A California trial court must again consider
The California Supreme Court declined to rule on highly anticipated constitutional issues implicated in the case, deciding the trial court must first determine whether the subpoena was enforceable, using the seven factors.
In the criminal case, Lance Touchstone, who was charged with attempted murder, seeks his victim’s Facebook communications, including restricted posts and private messages, before and after the shooting. Touchstone claims posts from the victim’s account could help prove he was acting out of self-defense.
A trial judge initially ruled in Touchstone’s favor, finding he had a right to see his victim’s posts despite Facebook’s obligations under the Stored Communications Act to keep user information confidential.
“The court wisely left undecided the key statutory and constitutional issues, which opens the door for more litigation challenging how the SCA applies to Facebook and other major tech companies, and whether it blocks criminal defendants’ rights to access evidence to prove their innocence,” Rebecca Wexler, a professor at University of California, Berkeley, Law School, said. “I also think the opinion reflects a real skepticism of Facebook’s claims about the SCA, and an openness to holding in the future that this statute should not—and does not—block criminal defendants’ rights.”
Other observers believe the court should have concluded that federal law bars the disclosure, as certain other courts have done.
“Even assuming the lower court finds a good cause, it is not enough that the defendant wants the discovery when a federal law bars it and there are other means available to get it without rendering a statute unconstitutional,” said Albert Gidari, consulting director of privacy at Stanford Law School’s Center for Internet & Society.
The suggestion that Facebook is neither a provider of electronic communication services nor a remote computing service—both protected by the SCA—because it advertises or derives some benefit from users is far fetched and would eliminate any expectation of privacy in a user’s stored communications, Gidari said.
“Imagine the world we would be in if every stored communication on social media was subject to subpoena in any litigation from divorce to bankruptcy to tort to contract or other disputes,” Gidari said. “Congress made that decision clearly when it passed the SCA, leaving litigants to get discovery from those who were parties to or otherwise had access to the communications.”

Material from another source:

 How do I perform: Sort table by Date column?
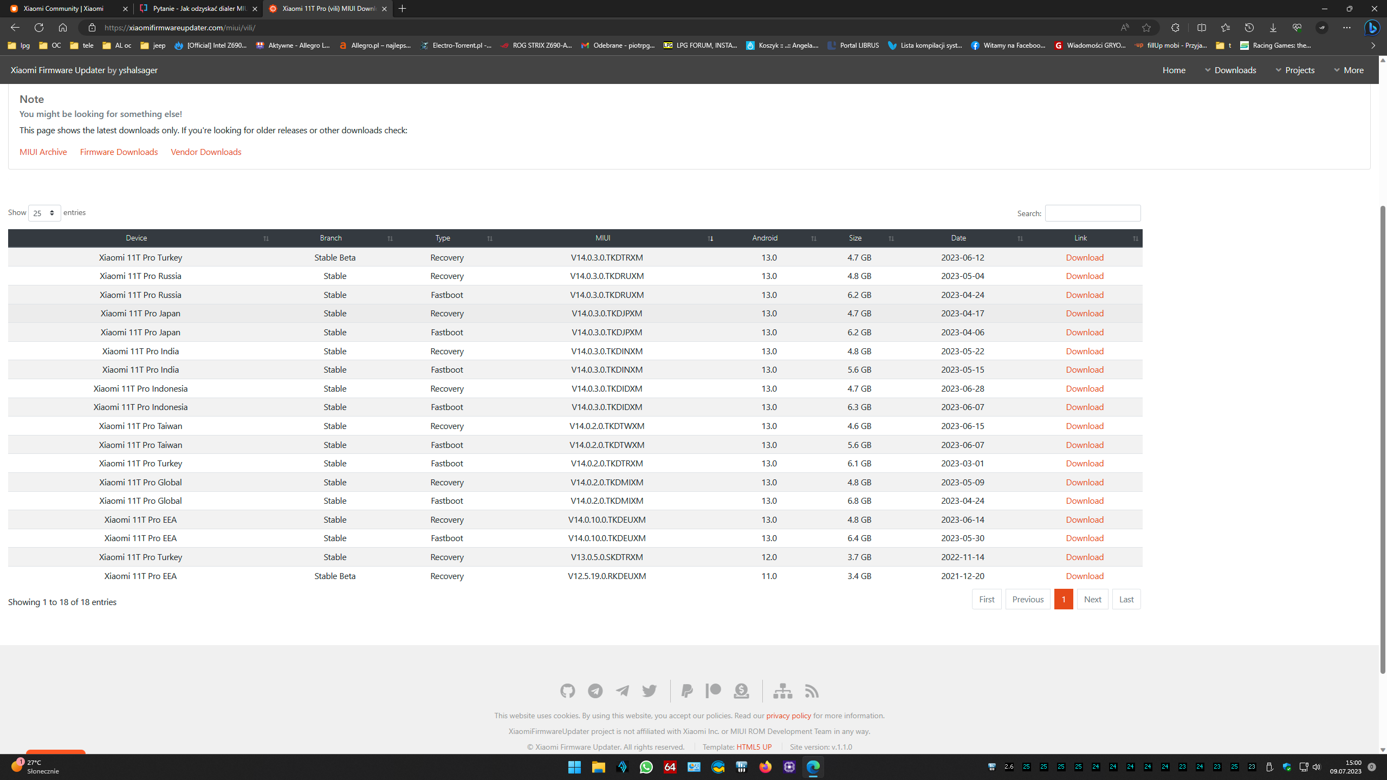point(958,238)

Trial courts must explicitly consider and balance seven factors when ruling on a motion to quash a subpoena directed to a third party, the high court said, concluding the lower court had failed to adequately consider the most relevant factors when upholding the subpoena.
The seven “Alhambra factors” stem from instructions in a California Court of Appeal, Second District, decision on whether a defendant should be permitted to obtain discovery of requested material, and must be applied to the Facebook subpoena, the court said:
- Has the defendant showed a “plausible justification” for acquiring documents from a third party?
- Is the sought material adequately described and not overly broad?
- Is the material reasonably available to the third party, and not readily available from other sources?
- Would production violate confidentiality or privacy rights, or intrude on protected governmental interest?
- Is the request timely?
- Would the time required to produce the information necessitate an unreasonable delay in the trial?
- Would production of the information place an unreasonable burden on the third party?
For Touchstone’s subpoena, the trial court didn’t address whether he had shown plausible justification for acquiring the restricted posts and private messages, the potential overbreadth of the subpoena, or his ability to get the material from other sources, Chief Justice Tani Gorre Cantil-Sakauye wrote for the court.
Cantil-Sakauye also addressed the parties’ efforts to explore Fifth and Sixth Amendment issues implicated in the case.
“In light of the potential significance of all of these issues, however, we conclude it is preferable to reserve judgment on these questions until we can be confident that we are dealing with an otherwise enforceable subpoena,” Cantil-Sakauye said.
She wrote separately to explore Touchstone’s argument that Facebook’s business model set it outside the ambit of the Stored Communications Act, noting the court hadn’t yet determined that the social media platform was a provider of either electronic communication services or remote computing services under the act.
Both categories should be updated or replaced by Congress, Cantil-Sakauye concluded.
Judge Mariano-Florentino Cuéllar wrote separately to encourage courts to take up matter of how broadly to read the SCA, in particular whether it protects Facebook and others from a duty to honor subpoenas issued by state courts.
“The companies storing ever-expending troves of data about our lives would surely benefit from greater clarity about the full extent of their responsibility to honor a valid subpoena,” he wrote. “So would the people of California.”
Justices Ming W. Chin, Carol A. Corrigan, Goodwin H. Liu, Leondra R. Kruger and Joshua P. Groban joined the opinion of the court.